Dataset entries -
———

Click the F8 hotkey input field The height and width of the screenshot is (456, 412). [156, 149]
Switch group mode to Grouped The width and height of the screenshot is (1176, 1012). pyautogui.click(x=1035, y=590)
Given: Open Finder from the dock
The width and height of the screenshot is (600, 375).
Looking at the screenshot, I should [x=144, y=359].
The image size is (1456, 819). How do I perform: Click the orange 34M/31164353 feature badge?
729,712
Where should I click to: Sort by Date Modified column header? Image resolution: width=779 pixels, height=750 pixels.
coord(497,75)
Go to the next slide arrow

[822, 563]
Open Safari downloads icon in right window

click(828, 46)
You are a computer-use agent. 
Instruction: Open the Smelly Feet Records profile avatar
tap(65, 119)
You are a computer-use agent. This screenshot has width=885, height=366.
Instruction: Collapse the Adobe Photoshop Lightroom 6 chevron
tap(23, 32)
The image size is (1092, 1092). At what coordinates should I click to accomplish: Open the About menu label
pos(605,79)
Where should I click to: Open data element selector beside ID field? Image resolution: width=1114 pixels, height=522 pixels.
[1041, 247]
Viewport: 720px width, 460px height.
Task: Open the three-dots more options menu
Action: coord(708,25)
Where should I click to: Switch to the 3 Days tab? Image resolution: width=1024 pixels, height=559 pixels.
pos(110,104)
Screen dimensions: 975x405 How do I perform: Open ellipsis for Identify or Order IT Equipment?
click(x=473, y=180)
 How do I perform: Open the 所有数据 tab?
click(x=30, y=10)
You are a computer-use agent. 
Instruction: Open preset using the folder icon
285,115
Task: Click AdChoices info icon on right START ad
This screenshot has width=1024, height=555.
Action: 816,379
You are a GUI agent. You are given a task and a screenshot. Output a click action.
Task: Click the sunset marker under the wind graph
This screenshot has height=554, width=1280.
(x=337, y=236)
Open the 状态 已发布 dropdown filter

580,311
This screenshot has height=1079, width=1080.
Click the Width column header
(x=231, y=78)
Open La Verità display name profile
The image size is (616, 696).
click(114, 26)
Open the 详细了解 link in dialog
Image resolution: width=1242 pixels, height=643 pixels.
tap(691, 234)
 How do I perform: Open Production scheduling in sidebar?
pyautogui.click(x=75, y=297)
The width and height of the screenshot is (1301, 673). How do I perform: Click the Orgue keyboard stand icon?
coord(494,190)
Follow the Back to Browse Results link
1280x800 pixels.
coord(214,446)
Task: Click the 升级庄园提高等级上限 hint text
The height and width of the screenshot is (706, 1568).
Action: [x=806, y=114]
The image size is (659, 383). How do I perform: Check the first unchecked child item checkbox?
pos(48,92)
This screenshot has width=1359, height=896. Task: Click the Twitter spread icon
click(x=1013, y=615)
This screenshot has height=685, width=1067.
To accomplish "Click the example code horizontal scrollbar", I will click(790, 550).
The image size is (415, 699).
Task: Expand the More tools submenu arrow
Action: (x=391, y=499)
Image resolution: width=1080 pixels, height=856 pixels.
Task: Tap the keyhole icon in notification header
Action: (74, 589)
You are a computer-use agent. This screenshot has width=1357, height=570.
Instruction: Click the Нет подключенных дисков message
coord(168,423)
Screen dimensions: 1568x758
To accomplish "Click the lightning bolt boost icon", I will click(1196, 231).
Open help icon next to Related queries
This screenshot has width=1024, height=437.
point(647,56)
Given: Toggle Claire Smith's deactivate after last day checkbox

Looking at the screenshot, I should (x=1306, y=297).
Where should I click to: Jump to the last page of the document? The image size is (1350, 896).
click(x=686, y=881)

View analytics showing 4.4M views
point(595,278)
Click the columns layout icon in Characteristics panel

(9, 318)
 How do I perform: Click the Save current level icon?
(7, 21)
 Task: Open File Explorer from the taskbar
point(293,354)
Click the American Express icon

———

Directions for this task -
The answer must be a single number: the count of lines in the data that contain the word "link".

Response to this exercise -
2